Ao contrário do museu (que antes fora estátua e museu da escravatura...) que nos querem impor os fugidos de lugares de horror, instalados na segurança e no conforto na nossa Terra que difamam insultando os Portugueses que os acolheram, impor-nos o remorso e a expiação eterna pelo que Portugal reconheceu há muito, situando-o no tempo e na História. E há alguém, algum país civilizado que não lamente os dramas da História?
Porque não reconhecem, se arrependem, expiam e choram eles próprios o horror praticado pelos seus antepassados? Horror que ainda continua HOJE a manifestar-se no seu mundo?
Escravatura e tráfico que começaram no mundo deles sete séculos antes e foram mais longos e mesmo mais cruéis por terem somado o genocídio e não terem tido a necessidade material de preservar a robustez e a vida dos cativos e lhes faltarem a moderação de uma religião do amor ao próximo. Impérios dizimados no interior da África, capturas impiedosas que só elas tornaram possível que o tráfico português e atlântico tivesse a dimensão quantitativa que teve *.
Porque não vão combater esse horror na África muçulmana e no Médio Oriente AGORA? RESPONDAM, NÃO SE ESCONDAM NUMA SUPOSTA IGNORÂNCIA!
À fixação nas trevas prefiro a estrada da luz. À vitimização e ao martirio prefiro a religião da esperança, o encorajamento da alegria. À vitimização absurda deles que tentam projectar sobre nós prefiro a consciência critica e o impulso dos grandes exemplos para a construção do futuro.
Europeus e Portugueses enfrentaram no passado outros obscurantismos, fizeram, apoiaram, com que se regenerasse mesmo o que desviava, profanava o espírito e a fonte da religião presente na nossa identidade, venceram os flagelos polÍticos e ideológicos mais bestiais que ameaçaram a Civilização. Combateremos e venceremos hoje o fanatismo que flagela o mundo e parece começar a vislumbrar-se na nossa Terra. Larvarmente, com a cumplicidade dos que pensam poder instrumentalizá-lo em proveito ideológico próprio.

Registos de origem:
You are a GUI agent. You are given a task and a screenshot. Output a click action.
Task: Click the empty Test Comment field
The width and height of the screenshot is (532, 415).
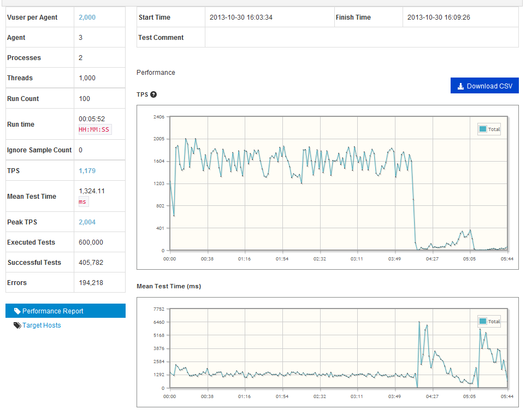point(361,38)
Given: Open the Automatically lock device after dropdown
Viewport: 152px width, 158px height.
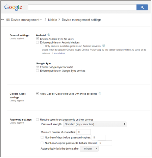Looking at the screenshot, I should tap(89, 149).
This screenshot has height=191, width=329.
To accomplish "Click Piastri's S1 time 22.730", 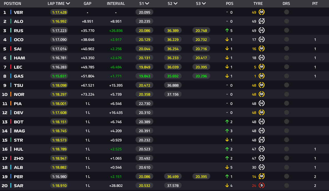I will (144, 104).
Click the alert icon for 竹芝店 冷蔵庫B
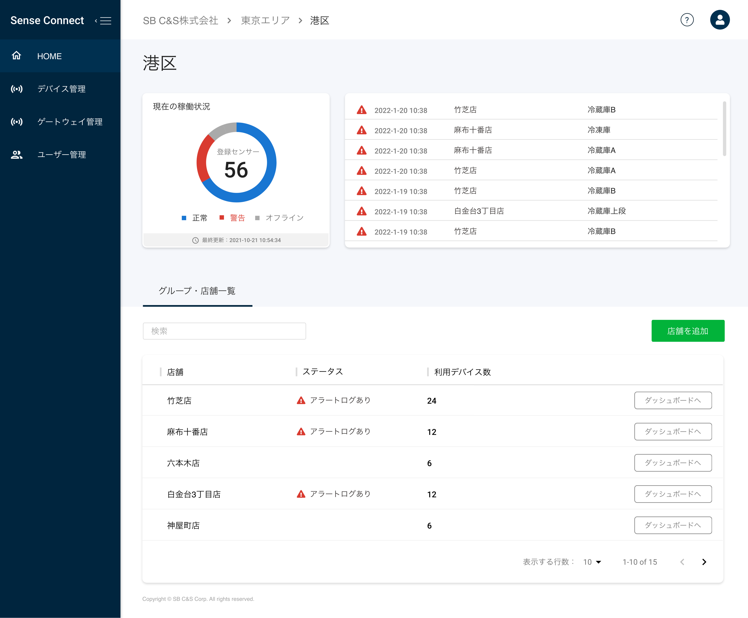This screenshot has height=618, width=748. tap(362, 110)
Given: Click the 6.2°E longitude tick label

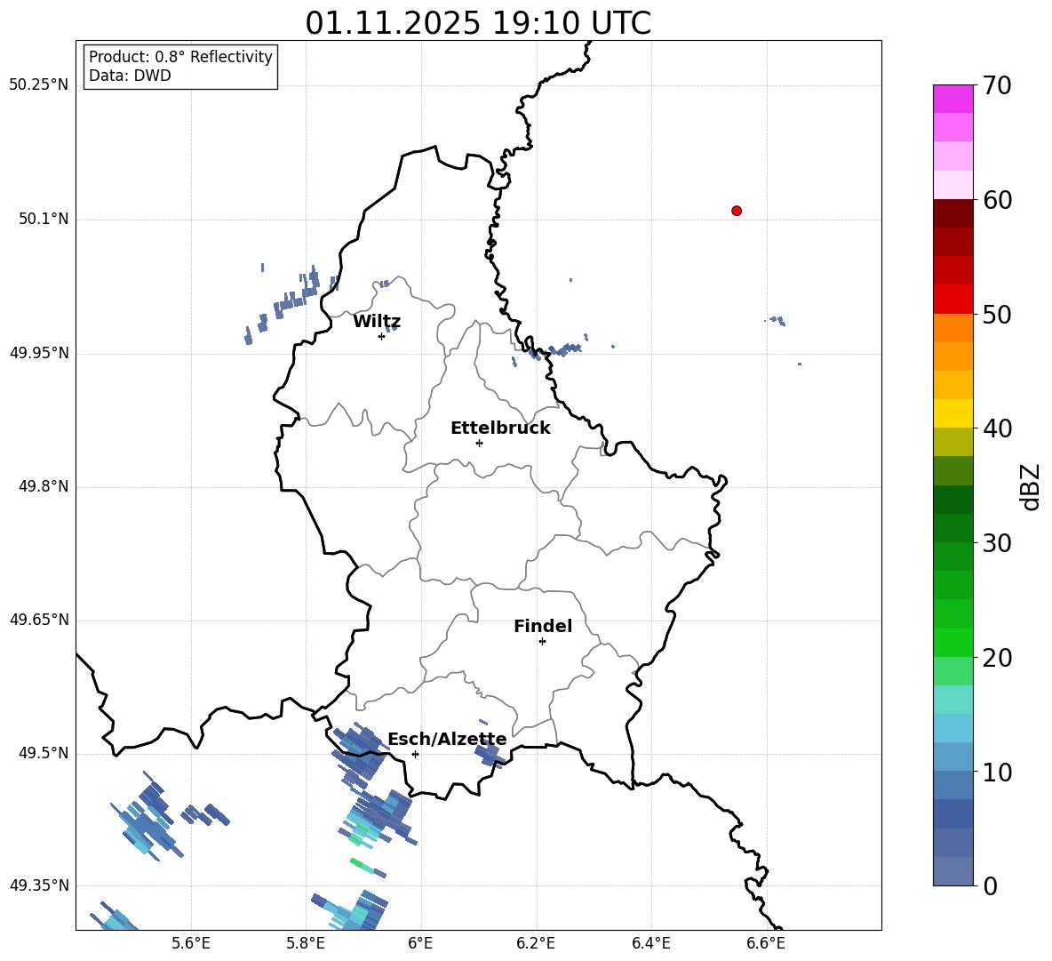Looking at the screenshot, I should pos(536,943).
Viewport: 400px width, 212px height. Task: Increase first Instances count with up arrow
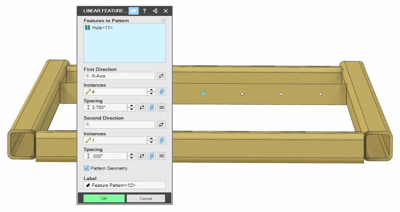point(151,90)
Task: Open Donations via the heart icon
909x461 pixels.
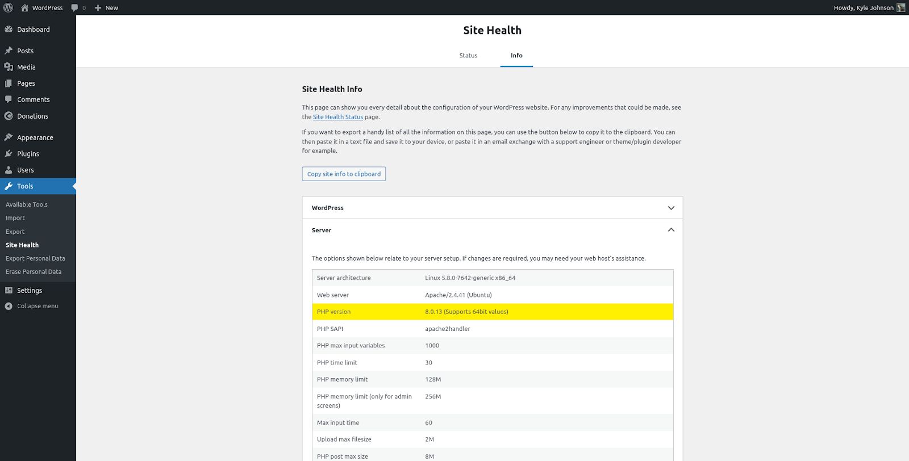Action: pyautogui.click(x=9, y=116)
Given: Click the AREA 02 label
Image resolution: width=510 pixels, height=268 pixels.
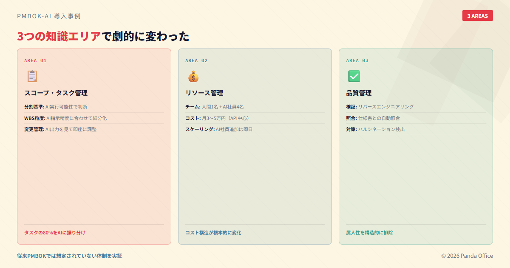Looking at the screenshot, I should (x=196, y=60).
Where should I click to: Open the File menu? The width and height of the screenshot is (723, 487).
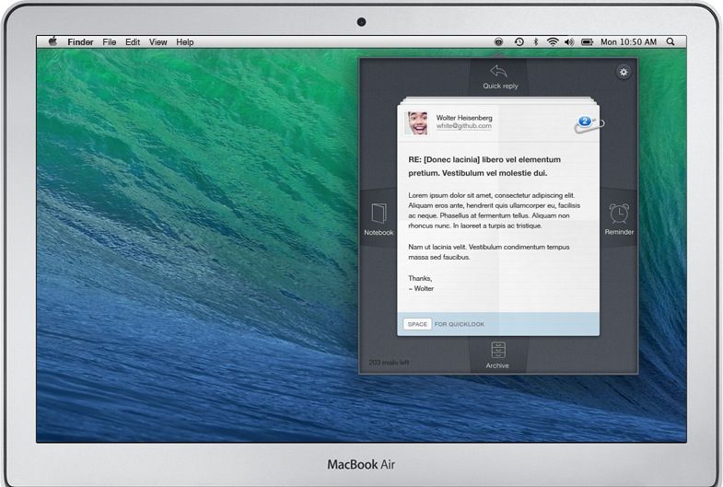pyautogui.click(x=110, y=42)
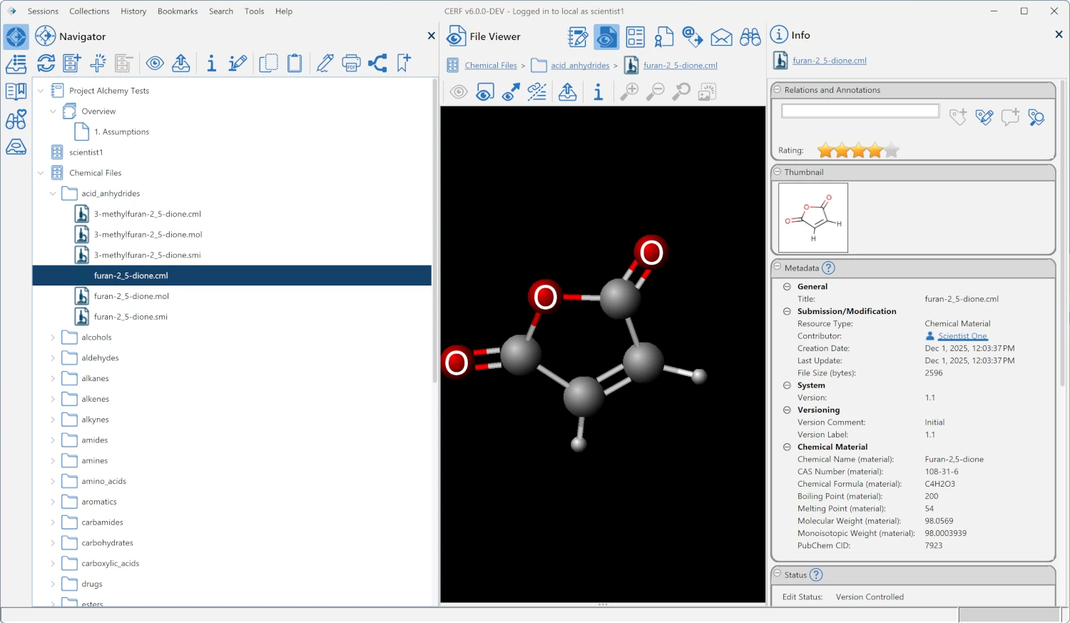Set rating to five stars
This screenshot has width=1070, height=623.
pos(891,151)
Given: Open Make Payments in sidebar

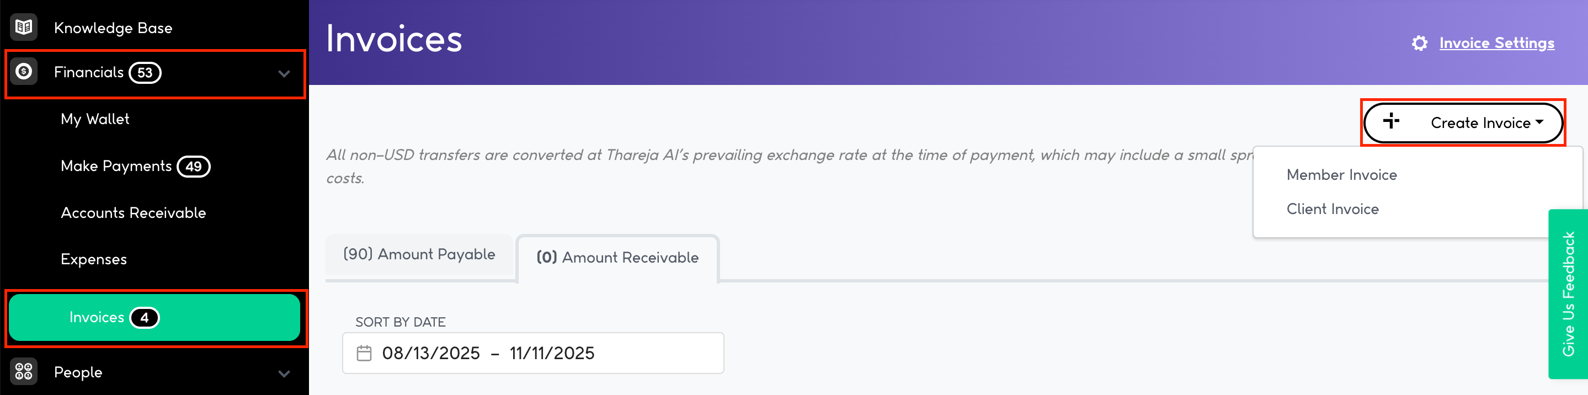Looking at the screenshot, I should point(116,166).
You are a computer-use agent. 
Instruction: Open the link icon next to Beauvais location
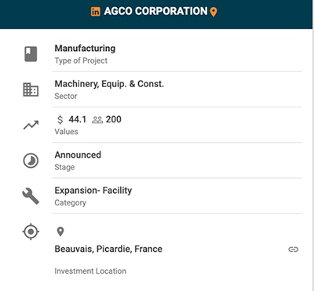coord(294,249)
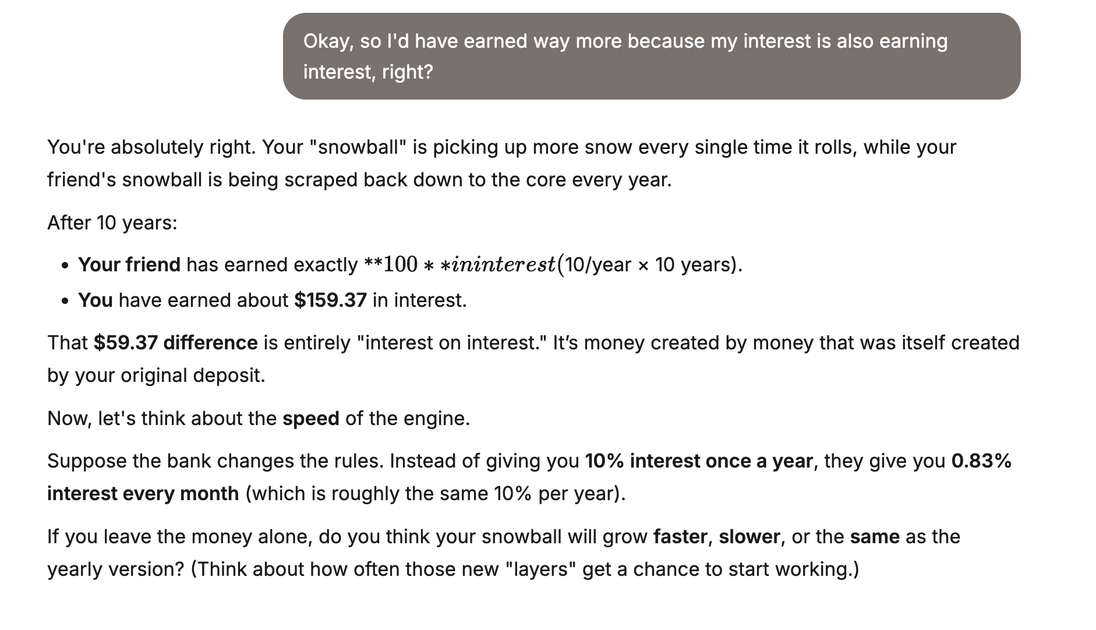Click the "Now, let's think about" sentence
The height and width of the screenshot is (630, 1096).
[163, 419]
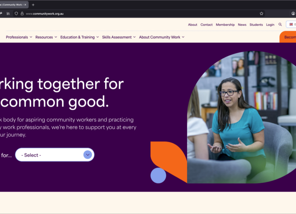Open new tab with plus icon
Viewport: 296px width, 214px height.
33,5
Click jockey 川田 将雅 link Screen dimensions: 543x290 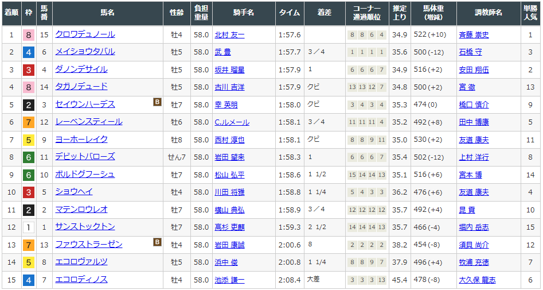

**Tarefa proposta 1**:
Transcreve todas as frases interrogativas que o texto selecionado contém.
**Tarefa proposta 2**:
Atualiza, nos registos, o trecho que começa na linha que contém "Given: Click the 6.2°E longitude tick label" e segue até ao fim dos registos, com ambas as extremidades incluídas. Nesse trecho, substitui "Given" por "Instruction" sem alterar mais nada, apresenta apenas esse trecho e deixa as imagens de fora.

**Resultado do exercício 1**:
- E há alguém, algum país civilizado que não lamente os dramas da História?
- Porque não reconhecem, se arrependem, expiam e choram eles próprios o horror praticado pelos seus antepassados?
- Horror que ainda continua HOJE a manifestar-se no seu mundo?
- Porque não vão combater esse horror na África muçulmana e no Médio Oriente AGORA?

**Resultado do exercício 2**:
Instruction: Click the 6.2°E longitude tick label

Looking at the screenshot, I should pos(536,943).
Viewport: 400px width, 212px height. Task: Increase first Instances count with up arrow
point(151,90)
Task: Open Donations via the heart icon
909x461 pixels.
Action: pyautogui.click(x=9, y=116)
Instruction: Click the AREA 02 label
Image resolution: width=510 pixels, height=268 pixels.
Looking at the screenshot, I should (x=196, y=60).
Where should I click to: Open the File menu? The width and height of the screenshot is (723, 487).
pyautogui.click(x=110, y=42)
Set rating to five stars
This screenshot has width=1070, height=623.
pos(891,151)
Instruction: Open Make Payments in sidebar

Looking at the screenshot, I should point(116,166).
You are a computer-use agent. 
Instruction: Open the link icon next to Beauvais location
coord(294,249)
Click the "Now, let's think about" sentence
The height and width of the screenshot is (630, 1096).
[163, 419]
Open new tab with plus icon
Viewport: 296px width, 214px height.
33,5
Click jockey 川田 将雅 link Screen dimensions: 543x290 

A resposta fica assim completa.